William Tulaba Natick AI NIST CSF 2.0 Securing AI

Blog Series: Securing AI with NIST CSF – Part 1: AI (GV.RM & GV.SC)

Blog Series: Securing Artificial Intelligence with the NIST Cybersecurity Framework (CSF) 2.0

William Tulaba Natick AI NIST CSF 2.0 GV

Artificial Intelligence is rapidly becoming embedded in modern business operations, from customer service automation and analytics platforms to software development and decision-support systems.

While AI offers tremendous opportunities for innovation and efficiency, it also introduces new cybersecurity risks that organizations must address. Attackers are already leveraging AI to improve phishing, automate reconnaissance, accelerate vulnerability discovery, and automate exploit creation.

To manage these emerging risks, organizations can extend their existing cybersecurity programs using the NIST Cybersecurity Framework (CSF) 2.0.

 

This blog series explores how organizations can secure AI systems by aligning security practices with specific NIST CSF 2.0 categories.

Part 1: AI Governance (GV.RM / GV.SC)

Why AI Governance Matters

Artificial intelligence adoption is accelerating across enterprises, but governance often lags behind innovation. Without clear oversight, organizations risk introducing vulnerabilities, compliance violations, or unintended data exposure through AI systems.

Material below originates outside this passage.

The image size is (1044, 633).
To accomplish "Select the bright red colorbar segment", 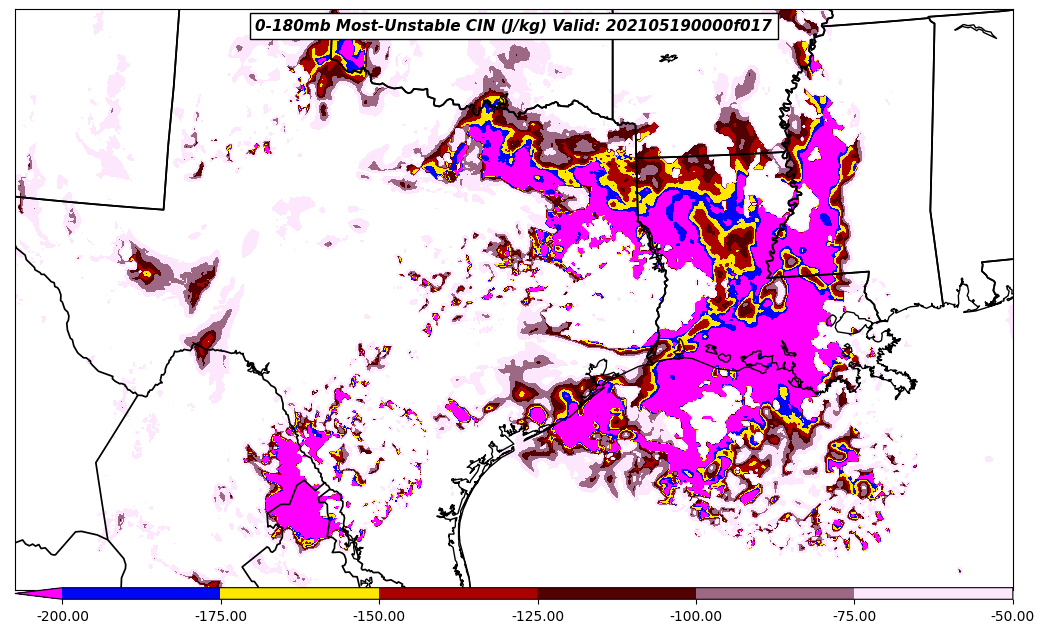I will (x=458, y=593).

The Govern function of NIST CSF 2.0 emphasizes the importance of establishing policies, risk management processes, and accountability structures to manage cybersecurity risks—including those introduced by AI.

GV.RM – Risk Management Strategy

Organizations must incorporate AI into their enterprise risk management framework.

This includes:

  • Defining acceptable AI use policies

  • Establishing risk tolerance for AI-driven decisions

  • Integrating AI risk assessments into security reviews

  • Ensuring leadership visibility into AI adoption

Security leaders should collaborate with legal, privacy, and data governance teams to ensure AI initiatives align with regulatory requirements and organizational risk appetite.

GV.SC – Cybersecurity Supply Chain Risk Management

Many AI systems rely on external vendors, cloud platforms, or third-party models.

This introduces supply chain risks such as:

  • Vulnerabilities in third-party AI models

  • Exposure of proprietary data through AI APIs

  • Unverified training data sources

  • Security weaknesses in AI SaaS platforms

Organizations should extend vendor risk management programs to include AI platform security assessments and data handling reviews.

Strong governance ensures AI innovation occurs within a controlled and secure framework.

Final Thoughts on the series

Artificial intelligence represents one of the most significant technology shifts in decades. While it offers tremendous opportunities for innovation, it also introduces new cybersecurity risks that organizations must address proactively.
I would even say it highlights and accelerates the need to address the problem of data governance and least privilege that organizations might have been ignoring.

By aligning AI security practices with NIST CSF 2.0, organizations can incorporate AI risk management into their existing cybersecurity programs while maintaining strong governance, visibility, and resilience.

As AI continues to evolve, the organizations that succeed will be those that approach AI adoption with both innovation and security in mind.